• _Text_:
= = = = =

# Show us your shed/workshop pics ...



## enc (Jan 25, 2006)

... As above. My shed needs a new roof. not sure if i should just buy a new shed or replace the roof in my current 6x 8ft.


----------



## kingswood (Jun 23, 2016)

Does it need new felt or new wood? 

New felt I've done myself and even getting a new roof made and fitted wldnt be difficult 


Sent from my iPhone using Tapatalk


----------



## enc (Jan 25, 2006)

kingswood said:


> Does it need new felt or new wood?
> 
> New felt I've done myself and even getting a new roof made and fitted wldnt be difficult
> 
> Sent from my iPhone using Tapatalk


both really. theres a small lean to that has a rotten roof. water has got in and dry rot has crept to the roof of the main shed. the (main shed) felt is actually sound but obviously is going to need replacing if i re roof it. its an old shed with sides and rear half breeze block with concrete floor.. top half of side, back and front/door are timber and appear in good condition. what everb the outcome the lean to is to be demolished.

= = = = =

• _Given records_:
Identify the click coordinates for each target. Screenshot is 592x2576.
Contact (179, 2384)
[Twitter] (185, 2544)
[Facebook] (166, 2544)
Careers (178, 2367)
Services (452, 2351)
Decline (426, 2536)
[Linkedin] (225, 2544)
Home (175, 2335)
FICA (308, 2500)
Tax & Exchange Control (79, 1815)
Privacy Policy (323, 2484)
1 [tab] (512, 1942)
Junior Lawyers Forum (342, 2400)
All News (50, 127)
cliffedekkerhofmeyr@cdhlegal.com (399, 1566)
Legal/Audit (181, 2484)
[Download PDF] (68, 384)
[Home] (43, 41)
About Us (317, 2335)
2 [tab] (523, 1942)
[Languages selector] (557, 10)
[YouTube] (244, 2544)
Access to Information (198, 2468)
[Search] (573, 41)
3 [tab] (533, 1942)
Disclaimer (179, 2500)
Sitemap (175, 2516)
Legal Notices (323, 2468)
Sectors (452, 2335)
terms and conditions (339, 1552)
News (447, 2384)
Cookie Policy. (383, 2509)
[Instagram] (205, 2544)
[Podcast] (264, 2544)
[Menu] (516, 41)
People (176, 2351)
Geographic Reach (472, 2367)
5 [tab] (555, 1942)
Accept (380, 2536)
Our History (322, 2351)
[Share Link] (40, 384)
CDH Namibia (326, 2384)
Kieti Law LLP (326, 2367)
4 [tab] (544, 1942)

= = = = =

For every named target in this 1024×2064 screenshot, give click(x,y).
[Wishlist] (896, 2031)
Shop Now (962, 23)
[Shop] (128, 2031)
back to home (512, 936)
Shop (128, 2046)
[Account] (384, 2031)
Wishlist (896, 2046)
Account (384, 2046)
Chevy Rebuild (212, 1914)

= = = = =

• _Parts of the exercise_:
(a) From the shed roof thread above, copy the passage that begins at the words "# Show us your" and stops after the words "(Jun 23, 2016)".
(b) Translate this sentence from the shed roof thread into Spanish: "Does it need new felt or new wood?"
(c) Pick up the forum thread about the shed roof from its last post and write the next reply.

• _Written responses_:
(a)
# Show us your shed/workshop pics ...



## enc (Jan 25, 2006)

... As above. My shed needs a new roof. not sure if i should just buy a new shed or replace the roof in my current 6x 8ft.


----------



## kingswood (Jun 23, 2016)

(b) ¿Necesita fieltro nuevo o madera nueva?

(c)
----------



## enc (Jan 25, 2006)

Where's all your shed/workshop pics ???


----------



## dionbee93 (Aug 11, 2008)

Not sure if it's just what you want but, there's a section up the forum for "show me your garages/collections"

A lot of stuff there showing garages and storage solutions - I got a lot of ideas from there!

http://www.detailingworld.co.uk/forum/forumdisplay.php?f=31

Dion.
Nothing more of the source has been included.